<<<<
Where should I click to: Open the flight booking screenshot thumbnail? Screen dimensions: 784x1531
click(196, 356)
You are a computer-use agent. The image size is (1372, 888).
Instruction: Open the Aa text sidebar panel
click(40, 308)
>>>>
<<<<
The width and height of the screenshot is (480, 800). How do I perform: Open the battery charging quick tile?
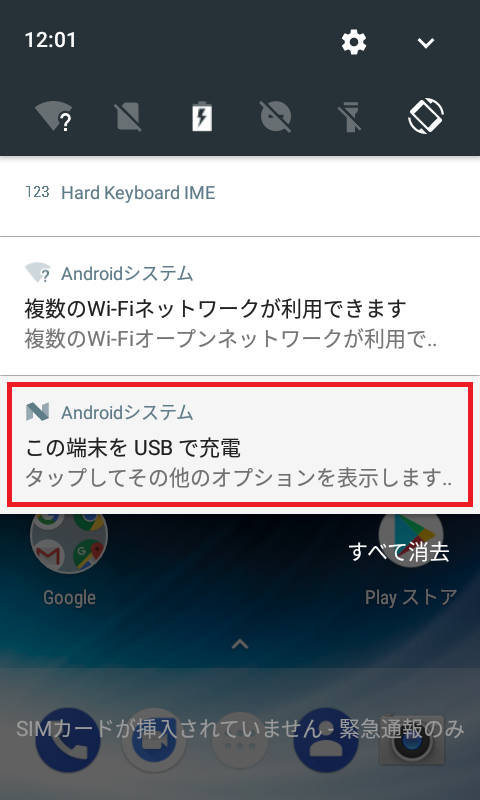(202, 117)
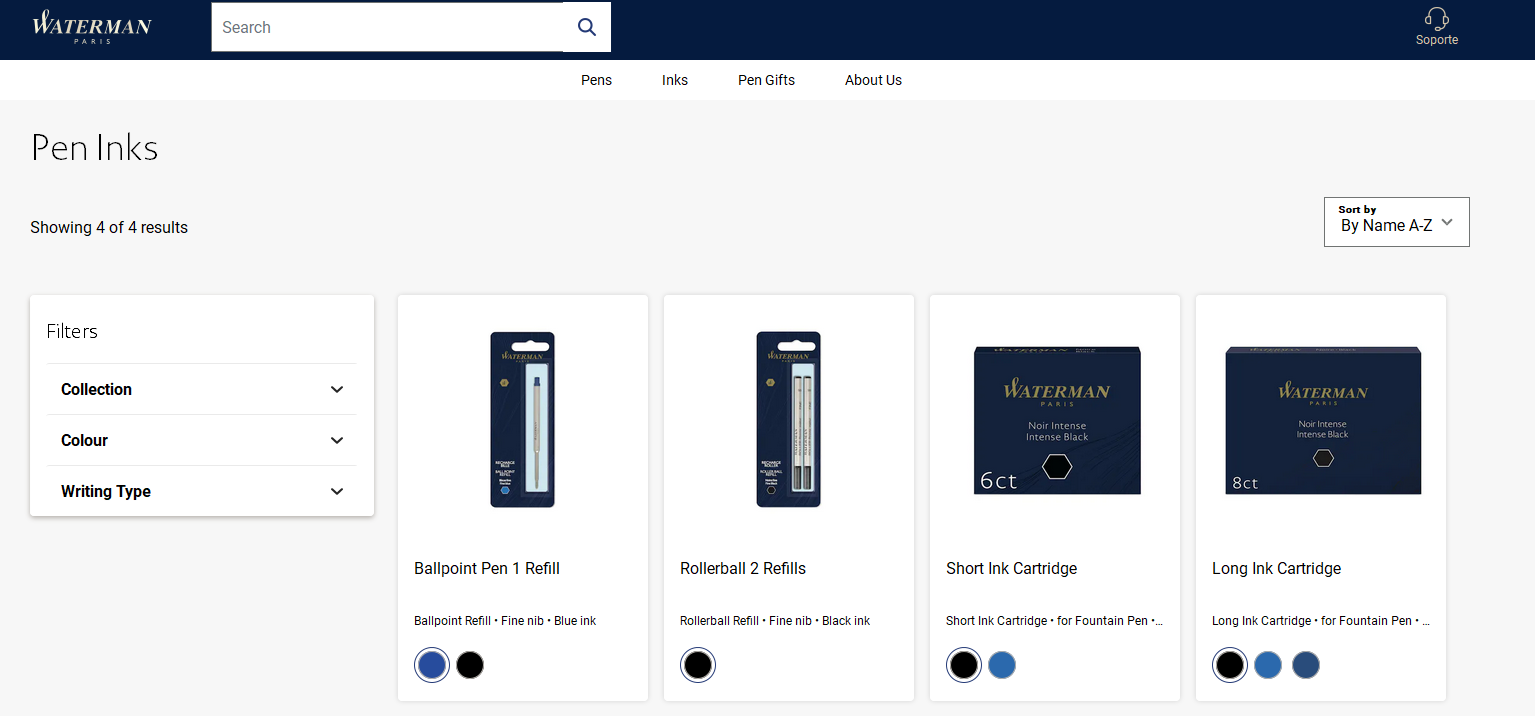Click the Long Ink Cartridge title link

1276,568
>>>>
(Objective) Which lines in the material contain the word "screenshot"? Pull out each of them.

(Exercise answer)
Where should I click to: Open the flight booking screenshot thumbnail? Screen dimensions: 784x1531
The width and height of the screenshot is (480, 800). How do I perform: Open the battery charging quick tile?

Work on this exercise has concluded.